== Your instructions ==
The material below has pictures in it. Set down only the lines from the line containing "Task: Click the 下载中心 green download icon" through the line containing "Image resolution: width=400", word for word, and leave the pictures behind.

== Source material ==
————

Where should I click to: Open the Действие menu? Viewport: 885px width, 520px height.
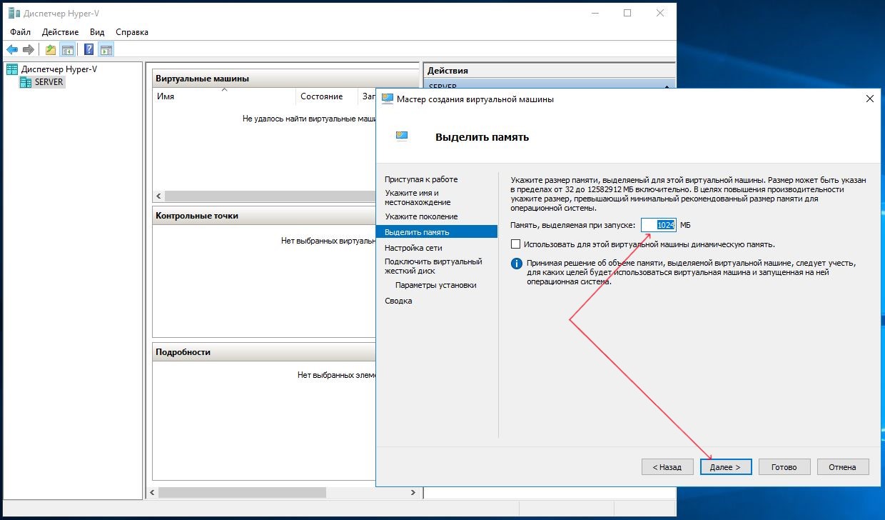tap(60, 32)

————

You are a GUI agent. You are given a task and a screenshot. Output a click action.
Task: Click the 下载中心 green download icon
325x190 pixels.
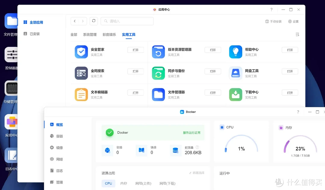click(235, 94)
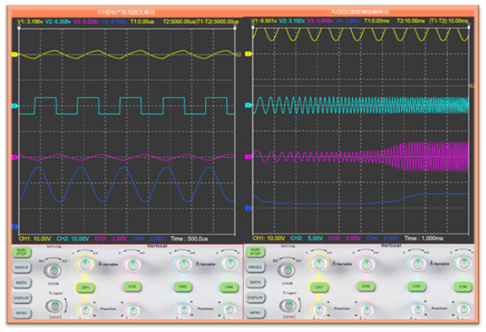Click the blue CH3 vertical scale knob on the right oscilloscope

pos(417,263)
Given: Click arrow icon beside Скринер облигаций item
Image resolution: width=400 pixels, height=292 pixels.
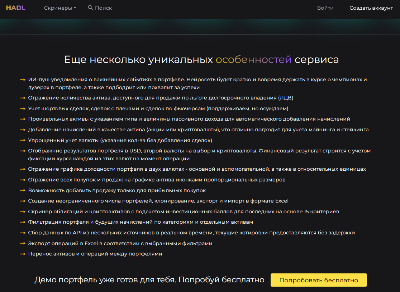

————

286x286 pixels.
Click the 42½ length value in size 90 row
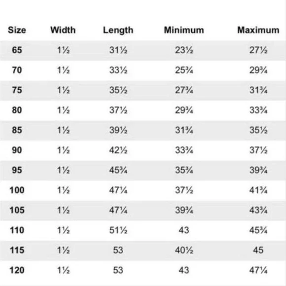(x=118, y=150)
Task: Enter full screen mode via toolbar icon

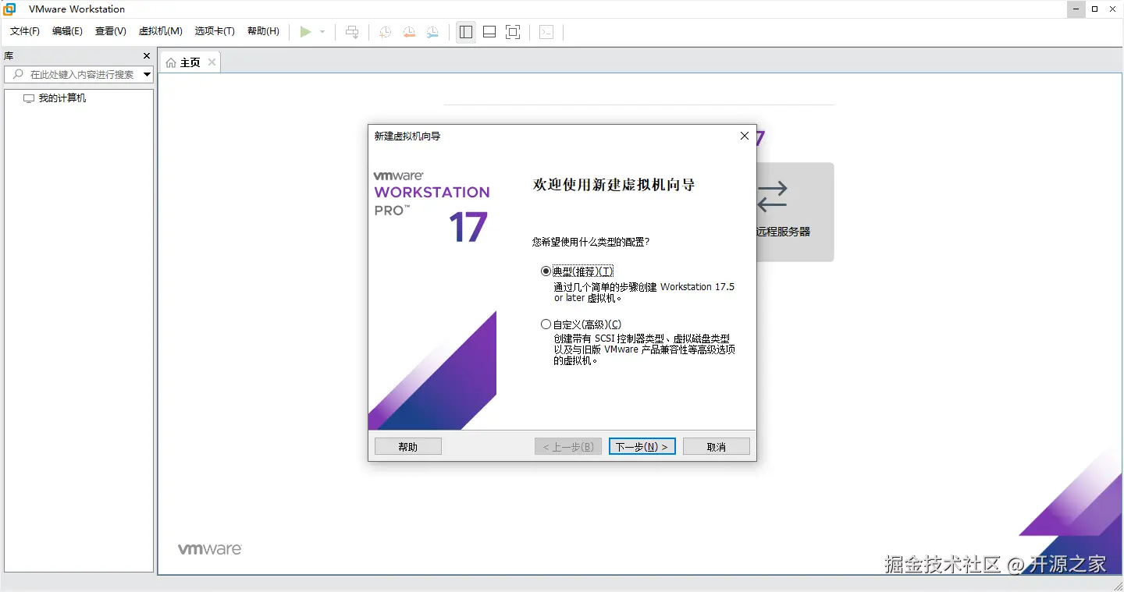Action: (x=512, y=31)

————

== Problem solution ==
Task: Click the 下载中心 green download icon
325x190 pixels.
click(235, 94)
Click the blue CH3 vertical scale knob on the right oscilloscope

pos(417,263)
Given: Click arrow icon beside Скринер облигаций item
Image resolution: width=400 pixels, height=292 pixels.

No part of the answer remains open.